Page:
Work fragmentation is one of the key aspects of BIM, as well as the different locations of the participants and the different agents involved. However, with the advance in Information and Communication Technology (ICT), and in particular cloud computing, work fragmentation can potentially be overcome.

Cloud computing has become increasingly popular in recent years given that it continues to demonstrate the substantial advantages that it provides to the different users of this technology. These advantages are being widely discussed by many researchers and academics worldwide.

There are also risks in using cloud computing technology, security being the main concern. (Chong et al. 2014).

1.3 BIM Training Requirements

It is widely accepted that the evolution of BIM in the construction sector is increasingly affecting the role of professionals in architecture, engineering and construction (AEC) management and the industry (Wang and Leite 2014).

The construction industry and engineering programmes need to incorporate BIM courses that prepare their students with relevant BIM skills and knowledge, so that they are aware of the possible applications of BIM in their future careers in the construction industry and improve productivity. Students will also learn the importance of collaborating with interested parties in planning, as well as the inherent problems of BIM and its application (Ahn et al. 2013).

1.4 Inclusion of BIM in the Education System

The construction industry needs qualified engineers with BIM knowledge and skills, as well as the rest of professionals belonging to the AEC field.

A detailed set of 39 necessary topics for BIM competency in construction management, together with specific objectives for competency in each topic was recently compiled based on researching the industry’s requirements.

A set of guidelines for integrating BIM topics into study programmes has been developed and tested by the Technion-Israel Institute of Technology.

BIM education interventions were planned in four of the seven courses, implemented and evaluated for three terms. The experiments showed that BIM must be introduced as a stand-alone topic, but most importantly, also as a tool for engineering tasks taught in design, analysis and management courses.

Supplied material:
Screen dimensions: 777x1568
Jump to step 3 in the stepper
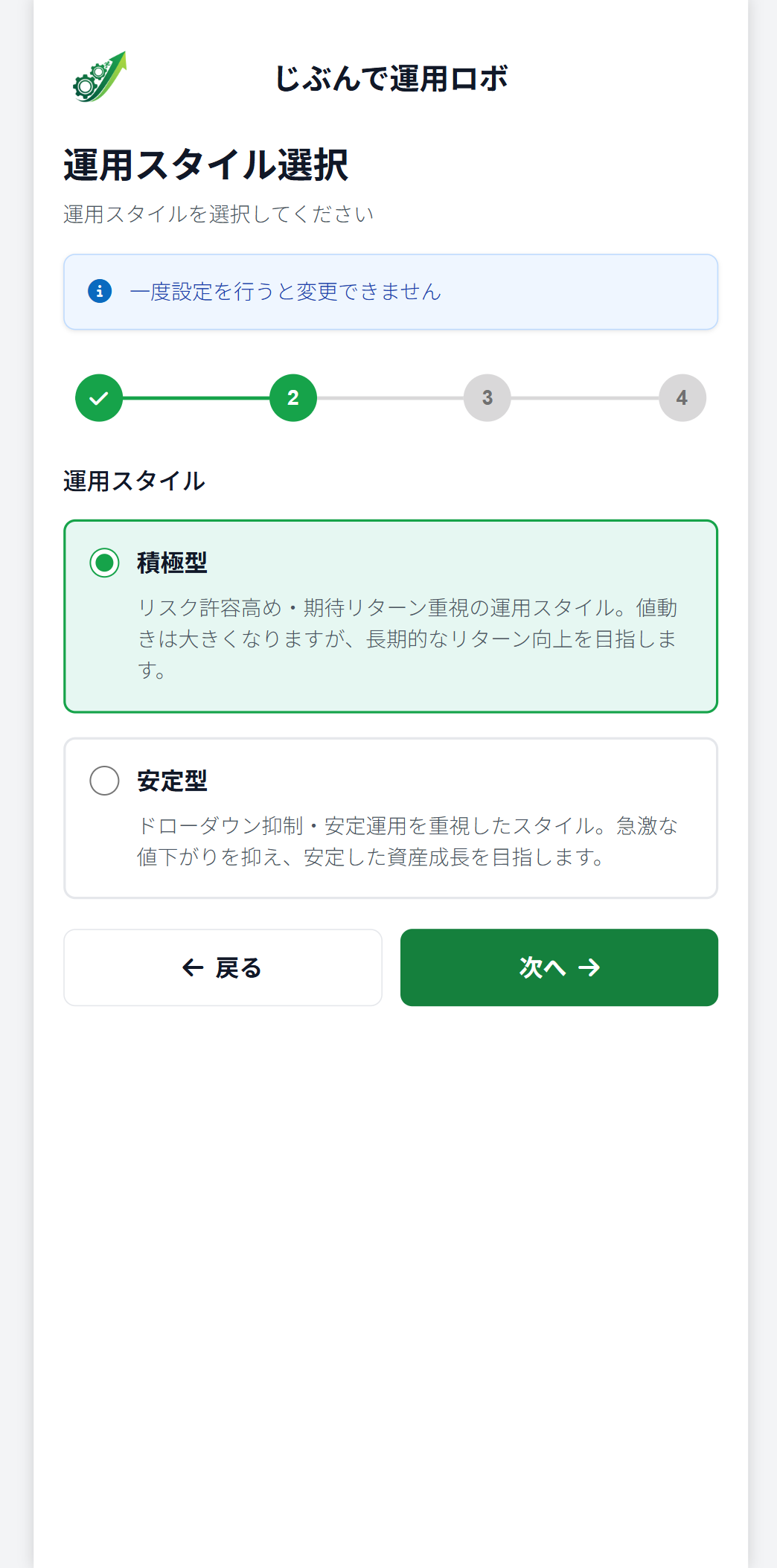click(x=487, y=398)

What you have to do: Repeat word for word the part of the BIM text above that starts at "Work fragmentation is" and ends at "potentially be overcome.".

Finished exercise:
Work fragmentation is one of the key aspects of BIM, as well as the different locations of the participants and the different agents involved. However, with the advance in Information and Communication Technology (ICT), and in particular cloud computing, work fragmentation can potentially be overcome.